Regarding TFA typing on a flat surface sounds painful, at this point you effectively have a tablet-style keyboard. That being said I'm a keyboard snob who's currently typing on a mechanical keyboard with blank keys so I'm obviously not the target audience.
See my comment about hacked Nooks, they're both really cheap and looks super fast. In general newer e-ink displays can render new content without refreshing the entire screen like in the early days.
I wouldn't say they're super fast but a $20 Nook Glowlight is an absolute steal if you want to get someone a starter eReader. Load it up with a few books and they're off.
Not too hard to get the kindle store running on it iirc, never bothered though.

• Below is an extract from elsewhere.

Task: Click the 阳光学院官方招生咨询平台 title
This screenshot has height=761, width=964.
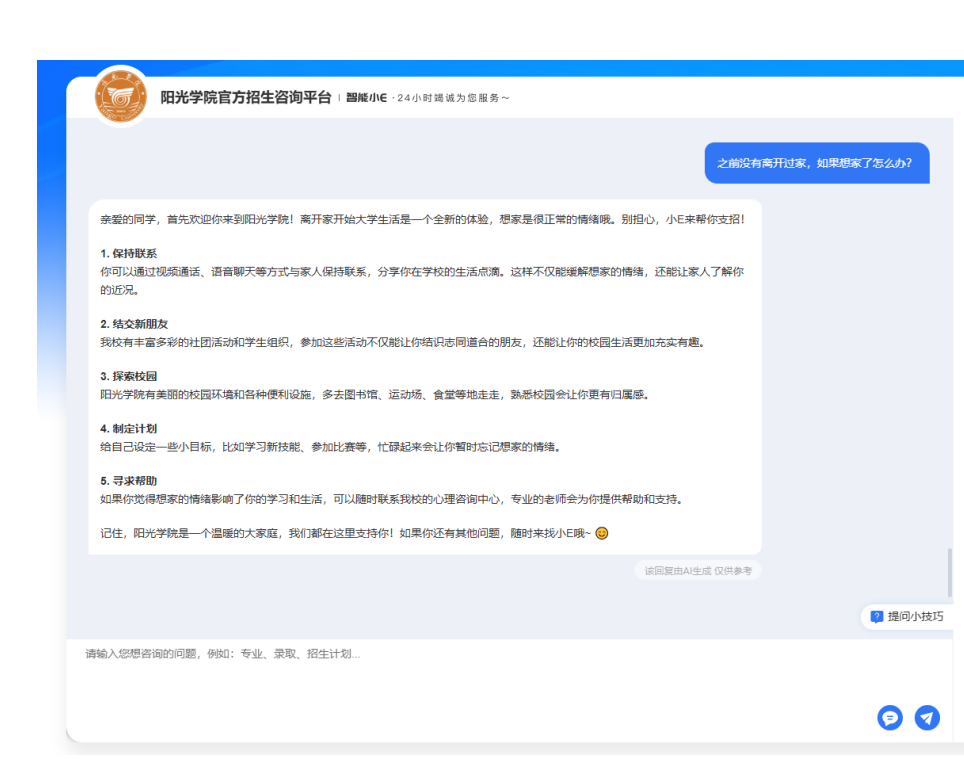Action: pos(245,98)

My Kindle Voyage has an amazing display and refreshes plenty fast (you can see the partial updates when moving the screen brightness setting up and down quickly). The only problem with it is that the screen is too small (physically). The same quality at 13+" would work great for Emacs + pdf reading.
Well. Just flip the laptop, enable the on screen keyboard and wait for the screen hack thingy that will enable the use of the e-ink as the main screen to be released on github.

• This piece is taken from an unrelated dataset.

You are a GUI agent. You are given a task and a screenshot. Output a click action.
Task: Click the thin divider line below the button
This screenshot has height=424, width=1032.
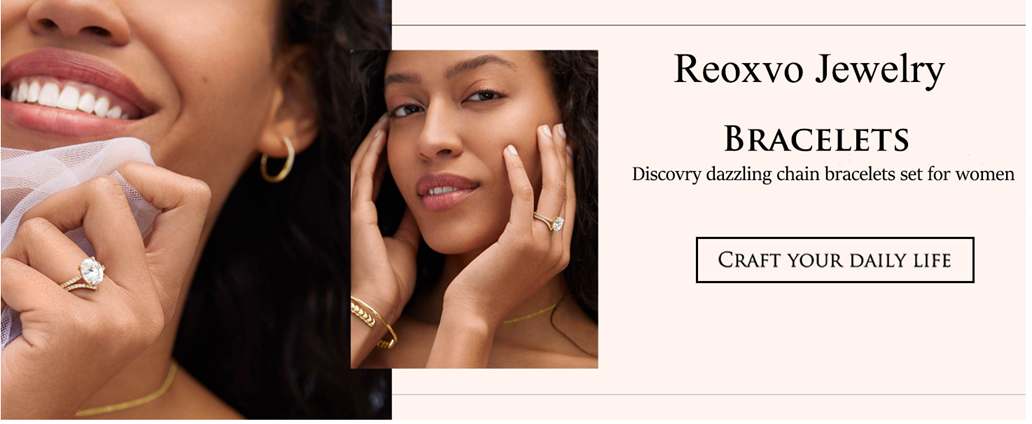709,394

As someone who had a Kobo EReader a long while ago; coding on eink is painful. The screen latency and constantly flashing will ruin your day even with the joy of being able to code in bright daylight. Unless there is some magic advancements in eink latency that I don't know about...
I've seen hacks on the Nook Simple¹ allowing for even runnig PSX games with good refresh-rate, ever since I saw those demos I've been dreaming about a decent resolution EINK screen for my terminal sessions.
I want an e-ink display on which I can read scientific papers. Sadly, this isn't possible unless the whole paper fits on the screen, because scrolling on e-ink quickly becomes a real chore due to the refresh rate.
What about the Remarkable (https://remarkable.com/)? It's both got a larger screen and it's supposed to have a vastly improved refresh rate. I haven't tried it, but I'm really really curious about it.
It's beautiful hardware matched with absolutely horrid software. It's Android 4.0, which means literally nothing works. They've tried to fix it with custom apps, but I still can't achieve a decent work-flow and there's no community to make it better. It's actually the worst.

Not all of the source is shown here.